* [Available data]
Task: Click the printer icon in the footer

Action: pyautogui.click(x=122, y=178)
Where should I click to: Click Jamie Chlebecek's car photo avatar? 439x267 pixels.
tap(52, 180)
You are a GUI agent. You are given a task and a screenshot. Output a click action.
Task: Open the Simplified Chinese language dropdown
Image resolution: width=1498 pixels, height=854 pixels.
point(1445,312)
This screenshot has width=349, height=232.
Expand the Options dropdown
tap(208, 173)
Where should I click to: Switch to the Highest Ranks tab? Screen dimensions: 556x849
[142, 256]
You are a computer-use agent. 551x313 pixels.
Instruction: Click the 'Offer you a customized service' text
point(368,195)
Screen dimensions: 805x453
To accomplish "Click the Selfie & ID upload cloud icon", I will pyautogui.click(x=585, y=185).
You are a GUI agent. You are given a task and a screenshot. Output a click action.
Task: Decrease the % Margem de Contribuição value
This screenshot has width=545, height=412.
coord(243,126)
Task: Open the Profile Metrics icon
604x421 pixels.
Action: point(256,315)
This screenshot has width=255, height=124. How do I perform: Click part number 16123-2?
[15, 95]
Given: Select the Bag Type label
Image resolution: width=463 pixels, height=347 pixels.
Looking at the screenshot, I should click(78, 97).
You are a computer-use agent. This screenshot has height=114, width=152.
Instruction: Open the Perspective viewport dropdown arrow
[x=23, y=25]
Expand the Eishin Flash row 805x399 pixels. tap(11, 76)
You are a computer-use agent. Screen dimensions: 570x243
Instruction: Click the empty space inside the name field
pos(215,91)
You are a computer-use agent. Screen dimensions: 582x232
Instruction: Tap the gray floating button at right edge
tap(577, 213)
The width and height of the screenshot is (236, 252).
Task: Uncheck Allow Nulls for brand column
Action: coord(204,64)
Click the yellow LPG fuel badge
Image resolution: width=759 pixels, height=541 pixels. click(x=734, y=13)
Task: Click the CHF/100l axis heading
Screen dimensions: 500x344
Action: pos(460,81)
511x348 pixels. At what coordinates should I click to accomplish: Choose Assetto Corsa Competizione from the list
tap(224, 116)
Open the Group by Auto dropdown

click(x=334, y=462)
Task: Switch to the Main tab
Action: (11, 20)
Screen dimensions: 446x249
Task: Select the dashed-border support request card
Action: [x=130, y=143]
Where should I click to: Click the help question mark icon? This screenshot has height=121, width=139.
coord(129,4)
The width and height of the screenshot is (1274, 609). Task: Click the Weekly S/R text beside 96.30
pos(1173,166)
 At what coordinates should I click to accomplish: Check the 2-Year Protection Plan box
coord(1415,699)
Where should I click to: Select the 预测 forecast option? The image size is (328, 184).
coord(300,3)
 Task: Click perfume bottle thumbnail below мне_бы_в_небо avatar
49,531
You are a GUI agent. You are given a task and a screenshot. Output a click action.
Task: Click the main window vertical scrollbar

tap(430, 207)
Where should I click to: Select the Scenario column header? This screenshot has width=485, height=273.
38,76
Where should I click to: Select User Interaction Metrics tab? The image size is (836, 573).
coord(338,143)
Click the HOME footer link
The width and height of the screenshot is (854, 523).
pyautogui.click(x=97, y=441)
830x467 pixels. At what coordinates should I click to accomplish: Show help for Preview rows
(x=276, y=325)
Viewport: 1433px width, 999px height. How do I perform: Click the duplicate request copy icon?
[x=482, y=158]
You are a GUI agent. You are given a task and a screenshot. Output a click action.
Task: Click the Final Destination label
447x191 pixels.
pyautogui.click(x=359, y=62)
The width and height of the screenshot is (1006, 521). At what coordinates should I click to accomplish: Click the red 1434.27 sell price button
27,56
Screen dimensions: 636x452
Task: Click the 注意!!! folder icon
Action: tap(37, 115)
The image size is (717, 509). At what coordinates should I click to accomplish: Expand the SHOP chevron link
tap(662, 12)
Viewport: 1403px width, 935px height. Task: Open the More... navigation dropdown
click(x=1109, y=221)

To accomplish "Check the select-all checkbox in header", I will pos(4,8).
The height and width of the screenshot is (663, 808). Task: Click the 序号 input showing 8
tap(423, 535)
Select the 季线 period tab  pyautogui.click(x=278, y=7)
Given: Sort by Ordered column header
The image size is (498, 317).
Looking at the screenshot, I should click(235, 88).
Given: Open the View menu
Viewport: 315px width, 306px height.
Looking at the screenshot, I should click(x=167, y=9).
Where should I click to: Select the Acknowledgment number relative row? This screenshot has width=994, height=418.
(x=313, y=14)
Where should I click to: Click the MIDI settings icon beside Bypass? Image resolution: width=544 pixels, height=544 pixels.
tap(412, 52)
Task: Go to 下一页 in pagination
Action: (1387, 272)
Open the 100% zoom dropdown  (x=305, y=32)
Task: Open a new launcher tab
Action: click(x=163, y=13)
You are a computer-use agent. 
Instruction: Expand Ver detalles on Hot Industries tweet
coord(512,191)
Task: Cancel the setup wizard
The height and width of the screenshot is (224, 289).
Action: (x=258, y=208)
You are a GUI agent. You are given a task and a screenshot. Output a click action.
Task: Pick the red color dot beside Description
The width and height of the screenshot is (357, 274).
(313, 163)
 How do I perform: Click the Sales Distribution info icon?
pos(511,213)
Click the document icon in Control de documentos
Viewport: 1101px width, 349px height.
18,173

* [Requirement] Write every entry out again exactly.

* [Answer to this exercise]
Task: Click the printer icon in the footer

Action: pyautogui.click(x=122, y=178)
Where should I click to: Click Jamie Chlebecek's car photo avatar? 439x267 pixels.
tap(52, 180)
You are a GUI agent. You are given a task and a screenshot. Output a click action.
Task: Open the Simplified Chinese language dropdown
Image resolution: width=1498 pixels, height=854 pixels.
point(1445,312)
This screenshot has width=349, height=232.
Expand the Options dropdown
tap(208, 173)
Where should I click to: Switch to the Highest Ranks tab? Screen dimensions: 556x849
[142, 256]
You are a computer-use agent. 551x313 pixels.
Instruction: Click the 'Offer you a customized service' text
point(368,195)
Screen dimensions: 805x453
To accomplish "Click the Selfie & ID upload cloud icon", I will pyautogui.click(x=585, y=185).
You are a GUI agent. You are given a task and a screenshot. Output a click action.
Task: Decrease the % Margem de Contribuição value
This screenshot has width=545, height=412.
coord(243,126)
Task: Open the Profile Metrics icon
604x421 pixels.
Action: point(256,315)
This screenshot has width=255, height=124. How do I perform: Click part number 16123-2?
[15, 95]
Given: Select the Bag Type label
Image resolution: width=463 pixels, height=347 pixels.
Looking at the screenshot, I should click(78, 97).
You are a computer-use agent. This screenshot has height=114, width=152.
Instruction: Open the Perspective viewport dropdown arrow
[x=23, y=25]
Expand the Eishin Flash row 805x399 pixels. tap(11, 76)
You are a computer-use agent. Screen dimensions: 570x243
Instruction: Click the empty space inside the name field
pos(215,91)
You are a computer-use agent. Screen dimensions: 582x232
Instruction: Tap the gray floating button at right edge
tap(577, 213)
The width and height of the screenshot is (236, 252).
Task: Uncheck Allow Nulls for brand column
Action: coord(204,64)
Click the yellow LPG fuel badge
Image resolution: width=759 pixels, height=541 pixels. click(x=734, y=13)
Task: Click the CHF/100l axis heading
Screen dimensions: 500x344
Action: pos(460,81)
511x348 pixels. At what coordinates should I click to accomplish: Choose Assetto Corsa Competizione from the list
tap(224, 116)
Open the Group by Auto dropdown

click(x=334, y=462)
Task: Switch to the Main tab
Action: (11, 20)
Screen dimensions: 446x249
Task: Select the dashed-border support request card
Action: [x=130, y=143]
Where should I click to: Click the help question mark icon? This screenshot has height=121, width=139.
coord(129,4)
The width and height of the screenshot is (1274, 609). Task: Click the Weekly S/R text beside 96.30
pos(1173,166)
 At what coordinates should I click to accomplish: Check the 2-Year Protection Plan box
coord(1415,699)
Where should I click to: Select the 预测 forecast option? The image size is (328, 184).
coord(300,3)
 Task: Click perfume bottle thumbnail below мне_бы_в_небо avatar
49,531
You are a GUI agent. You are given a task and a screenshot. Output a click action.
Task: Click the main window vertical scrollbar

tap(430, 207)
Where should I click to: Select the Scenario column header? This screenshot has width=485, height=273.
38,76
Where should I click to: Select User Interaction Metrics tab? The image size is (836, 573).
coord(338,143)
Click the HOME footer link
The width and height of the screenshot is (854, 523).
pyautogui.click(x=97, y=441)
830x467 pixels. At what coordinates should I click to accomplish: Show help for Preview rows
(x=276, y=325)
Viewport: 1433px width, 999px height. How do I perform: Click the duplicate request copy icon?
[x=482, y=158]
You are a GUI agent. You are given a task and a screenshot. Output a click action.
Task: Click the Final Destination label
447x191 pixels.
pyautogui.click(x=359, y=62)
The width and height of the screenshot is (1006, 521). At what coordinates should I click to accomplish: Click the red 1434.27 sell price button
27,56
Screen dimensions: 636x452
Task: Click the 注意!!! folder icon
Action: tap(37, 115)
The image size is (717, 509). At what coordinates should I click to accomplish: Expand the SHOP chevron link
tap(662, 12)
Viewport: 1403px width, 935px height. Task: Open the More... navigation dropdown
click(x=1109, y=221)

To accomplish "Check the select-all checkbox in header", I will pos(4,8).
The height and width of the screenshot is (663, 808). Task: Click the 序号 input showing 8
tap(423, 535)
Select the 季线 period tab  pyautogui.click(x=278, y=7)
Given: Sort by Ordered column header
The image size is (498, 317).
Looking at the screenshot, I should click(235, 88).
Given: Open the View menu
Viewport: 315px width, 306px height.
Looking at the screenshot, I should click(x=167, y=9).
Where should I click to: Select the Acknowledgment number relative row? This screenshot has width=994, height=418.
(x=313, y=14)
Where should I click to: Click the MIDI settings icon beside Bypass? Image resolution: width=544 pixels, height=544 pixels.
tap(412, 52)
Task: Go to 下一页 in pagination
Action: (1387, 272)
Open the 100% zoom dropdown  (x=305, y=32)
Task: Open a new launcher tab
Action: click(x=163, y=13)
You are a computer-use agent. 
Instruction: Expand Ver detalles on Hot Industries tweet
coord(512,191)
Task: Cancel the setup wizard
The height and width of the screenshot is (224, 289).
Action: (x=258, y=208)
You are a GUI agent. You are given a task and a screenshot. Output a click action.
Task: Pick the red color dot beside Description
The width and height of the screenshot is (357, 274).
(313, 163)
 How do I perform: Click the Sales Distribution info icon?
pos(511,213)
Click the document icon in Control de documentos
Viewport: 1101px width, 349px height.
18,173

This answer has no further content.